→ **Extracted records**
+++++

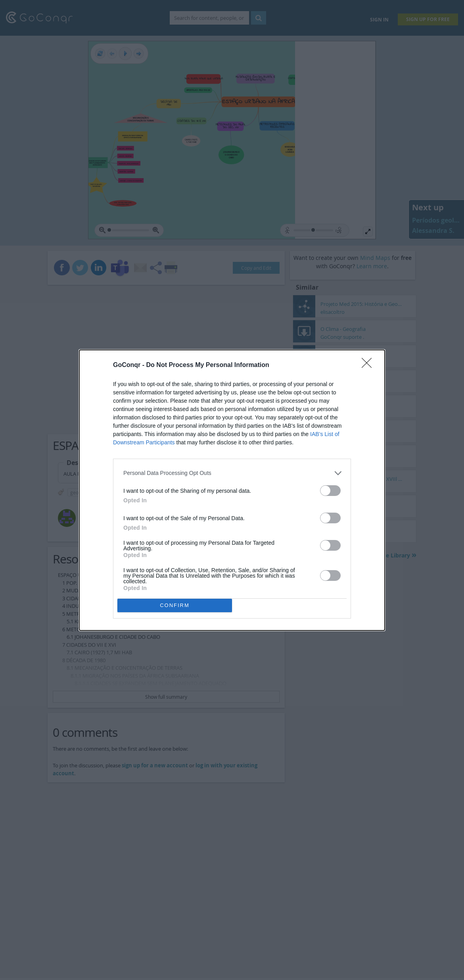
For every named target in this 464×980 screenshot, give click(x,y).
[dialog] (232, 490)
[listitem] (232, 473)
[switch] (330, 490)
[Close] (369, 365)
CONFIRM (174, 605)
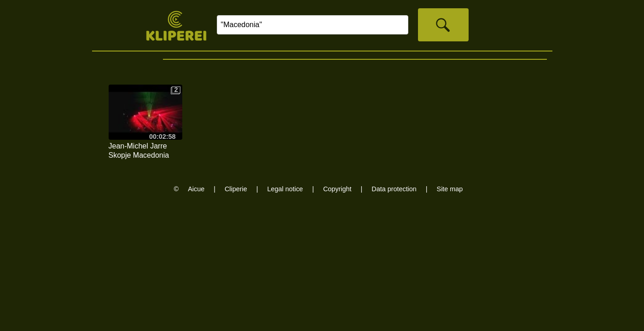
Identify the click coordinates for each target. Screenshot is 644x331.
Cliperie (236, 189)
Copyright (337, 189)
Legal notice (285, 189)
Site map (450, 189)
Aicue (196, 189)
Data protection (394, 189)
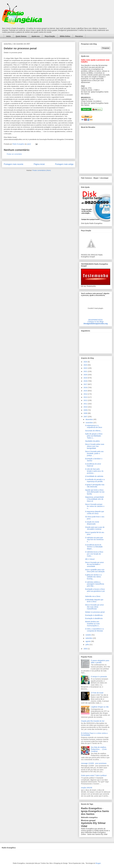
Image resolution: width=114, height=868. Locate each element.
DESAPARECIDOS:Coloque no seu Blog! (95, 320)
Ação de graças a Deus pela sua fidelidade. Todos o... (94, 436)
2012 (86, 400)
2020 (86, 375)
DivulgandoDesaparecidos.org (95, 323)
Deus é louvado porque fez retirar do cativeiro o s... (95, 506)
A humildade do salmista (94, 476)
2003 (86, 649)
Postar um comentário (14, 154)
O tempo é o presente (99, 677)
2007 (86, 416)
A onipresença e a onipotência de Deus (94, 426)
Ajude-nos (36, 36)
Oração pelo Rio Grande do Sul (92, 721)
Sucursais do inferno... (93, 431)
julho (87, 645)
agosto (88, 641)
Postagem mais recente (14, 164)
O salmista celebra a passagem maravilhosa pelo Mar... (95, 584)
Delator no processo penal (95, 612)
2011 (86, 404)
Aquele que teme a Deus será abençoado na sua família (95, 492)
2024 (86, 362)
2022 (86, 368)
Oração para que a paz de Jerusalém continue (95, 528)
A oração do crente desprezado (92, 523)
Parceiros (79, 36)
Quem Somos (21, 36)
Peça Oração (50, 36)
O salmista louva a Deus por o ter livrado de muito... (94, 554)
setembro (89, 638)
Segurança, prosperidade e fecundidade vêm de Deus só (94, 499)
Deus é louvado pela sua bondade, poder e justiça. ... (94, 453)
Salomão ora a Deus (93, 596)
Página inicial (39, 164)
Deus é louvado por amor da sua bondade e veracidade (94, 564)
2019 (86, 378)
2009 (86, 410)
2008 (86, 413)
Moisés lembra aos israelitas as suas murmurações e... (92, 623)
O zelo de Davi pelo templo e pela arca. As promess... (94, 471)
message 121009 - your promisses (94, 763)
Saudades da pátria (92, 441)
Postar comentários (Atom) (42, 170)
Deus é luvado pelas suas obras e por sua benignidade (95, 446)
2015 (86, 391)
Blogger (98, 863)
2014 (86, 394)
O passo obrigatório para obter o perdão (100, 661)
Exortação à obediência (94, 615)
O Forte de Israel (97, 693)
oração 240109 (86, 787)
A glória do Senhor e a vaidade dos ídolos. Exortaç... (93, 577)
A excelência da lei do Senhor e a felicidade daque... (94, 547)
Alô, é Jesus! (90, 559)
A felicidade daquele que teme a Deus (94, 600)
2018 (86, 381)
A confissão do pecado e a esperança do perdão (95, 480)
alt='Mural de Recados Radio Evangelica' (95, 151)
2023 (86, 365)
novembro (89, 423)
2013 (86, 397)
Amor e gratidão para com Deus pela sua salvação (95, 570)
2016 (86, 388)
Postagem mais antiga (64, 164)
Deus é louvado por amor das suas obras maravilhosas (94, 607)
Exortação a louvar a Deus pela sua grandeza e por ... (95, 591)
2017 (86, 384)
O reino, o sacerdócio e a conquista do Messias (94, 630)
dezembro (89, 419)
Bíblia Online (65, 36)
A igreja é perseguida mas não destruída (95, 486)
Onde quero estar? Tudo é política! (94, 775)
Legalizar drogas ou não (100, 707)
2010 (86, 407)
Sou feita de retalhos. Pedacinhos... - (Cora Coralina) (99, 749)
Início (8, 36)
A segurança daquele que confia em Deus (95, 513)
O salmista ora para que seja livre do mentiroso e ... (94, 539)
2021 (86, 371)
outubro (89, 635)
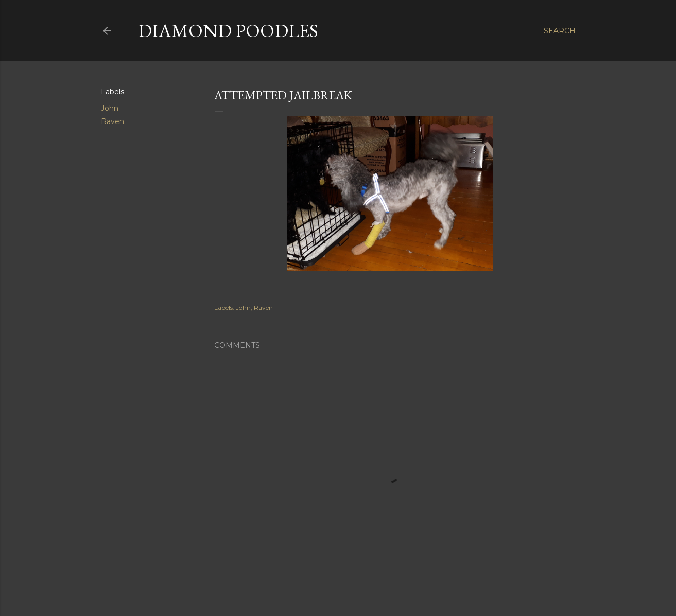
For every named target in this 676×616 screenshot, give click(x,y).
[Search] (560, 31)
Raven (112, 121)
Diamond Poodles (228, 30)
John (110, 108)
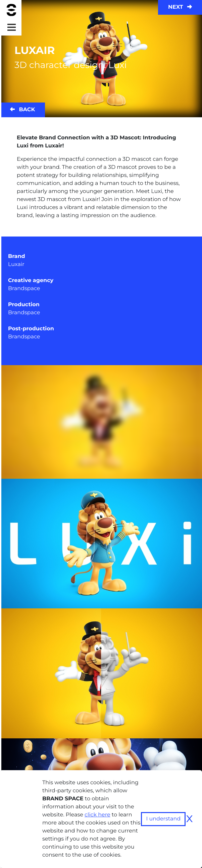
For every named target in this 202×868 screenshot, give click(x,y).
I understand (163, 819)
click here (97, 815)
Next (180, 7)
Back (22, 110)
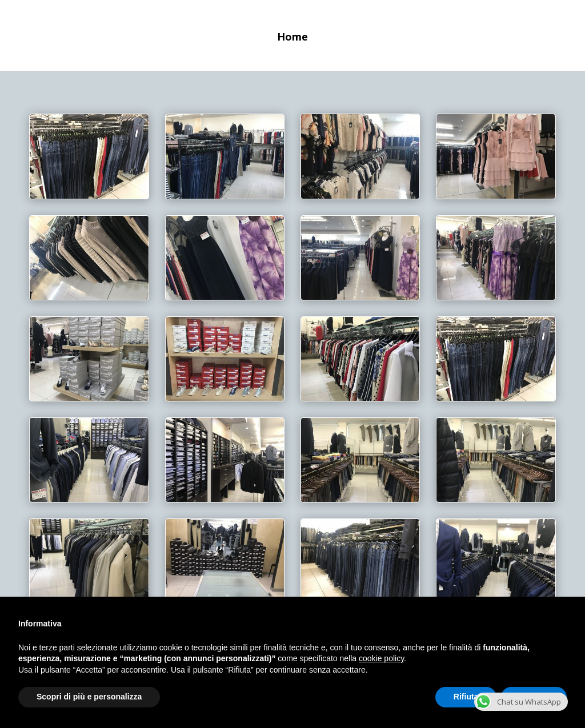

+++++

→ **Exercise aim**
How many lines above contain the string "click"? Give only the number.

→ **Answer in full**
5